***** Data extract

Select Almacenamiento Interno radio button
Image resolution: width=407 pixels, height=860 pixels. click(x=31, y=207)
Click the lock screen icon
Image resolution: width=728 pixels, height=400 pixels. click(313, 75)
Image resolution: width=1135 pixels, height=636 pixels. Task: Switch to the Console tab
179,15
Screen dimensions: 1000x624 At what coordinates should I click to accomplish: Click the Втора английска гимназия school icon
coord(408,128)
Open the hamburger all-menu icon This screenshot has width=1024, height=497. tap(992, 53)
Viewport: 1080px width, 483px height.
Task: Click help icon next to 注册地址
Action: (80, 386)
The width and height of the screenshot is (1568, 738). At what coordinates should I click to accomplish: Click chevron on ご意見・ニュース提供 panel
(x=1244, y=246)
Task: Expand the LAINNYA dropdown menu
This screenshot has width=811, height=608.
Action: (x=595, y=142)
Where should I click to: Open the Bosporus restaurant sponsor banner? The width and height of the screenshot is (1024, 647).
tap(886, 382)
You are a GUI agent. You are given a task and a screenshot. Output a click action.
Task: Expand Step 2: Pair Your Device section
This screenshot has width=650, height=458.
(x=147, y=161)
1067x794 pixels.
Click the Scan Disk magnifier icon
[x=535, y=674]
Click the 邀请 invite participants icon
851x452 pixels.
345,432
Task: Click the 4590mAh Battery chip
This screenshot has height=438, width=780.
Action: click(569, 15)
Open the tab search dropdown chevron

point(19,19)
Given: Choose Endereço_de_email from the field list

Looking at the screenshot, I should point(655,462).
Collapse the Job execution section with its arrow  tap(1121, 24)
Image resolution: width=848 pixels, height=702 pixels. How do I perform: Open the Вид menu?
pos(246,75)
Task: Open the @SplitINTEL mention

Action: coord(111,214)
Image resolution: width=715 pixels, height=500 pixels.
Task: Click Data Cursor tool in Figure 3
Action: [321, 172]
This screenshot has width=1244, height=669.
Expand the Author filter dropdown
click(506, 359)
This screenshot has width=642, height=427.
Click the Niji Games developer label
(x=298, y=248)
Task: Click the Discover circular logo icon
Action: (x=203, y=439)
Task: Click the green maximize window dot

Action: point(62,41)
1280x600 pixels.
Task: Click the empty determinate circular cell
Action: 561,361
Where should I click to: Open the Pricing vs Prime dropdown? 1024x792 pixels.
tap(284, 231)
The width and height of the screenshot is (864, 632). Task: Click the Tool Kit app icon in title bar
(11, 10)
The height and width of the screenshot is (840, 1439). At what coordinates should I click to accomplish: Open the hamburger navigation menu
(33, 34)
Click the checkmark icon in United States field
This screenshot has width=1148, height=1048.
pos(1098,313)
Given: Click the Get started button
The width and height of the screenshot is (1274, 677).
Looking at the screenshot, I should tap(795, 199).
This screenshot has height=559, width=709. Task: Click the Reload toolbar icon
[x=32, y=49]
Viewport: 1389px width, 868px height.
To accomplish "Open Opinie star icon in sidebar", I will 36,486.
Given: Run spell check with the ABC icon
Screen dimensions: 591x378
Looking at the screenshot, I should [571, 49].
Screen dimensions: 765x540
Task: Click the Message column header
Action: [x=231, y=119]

**********

Task details: Lines wanted from the listing above: the line with "Image resolution: width=848" up to and including the line with "This screenshot has width=1244, height=669.". Please write them out exactly, adding nothing else.

Task response:
Image resolution: width=848 pixels, height=702 pixels. How do I perform: Open the Вид menu?
pos(246,75)
Task: Open the @SplitINTEL mention

Action: coord(111,214)
Image resolution: width=715 pixels, height=500 pixels.
Task: Click Data Cursor tool in Figure 3
Action: [321, 172]
This screenshot has width=1244, height=669.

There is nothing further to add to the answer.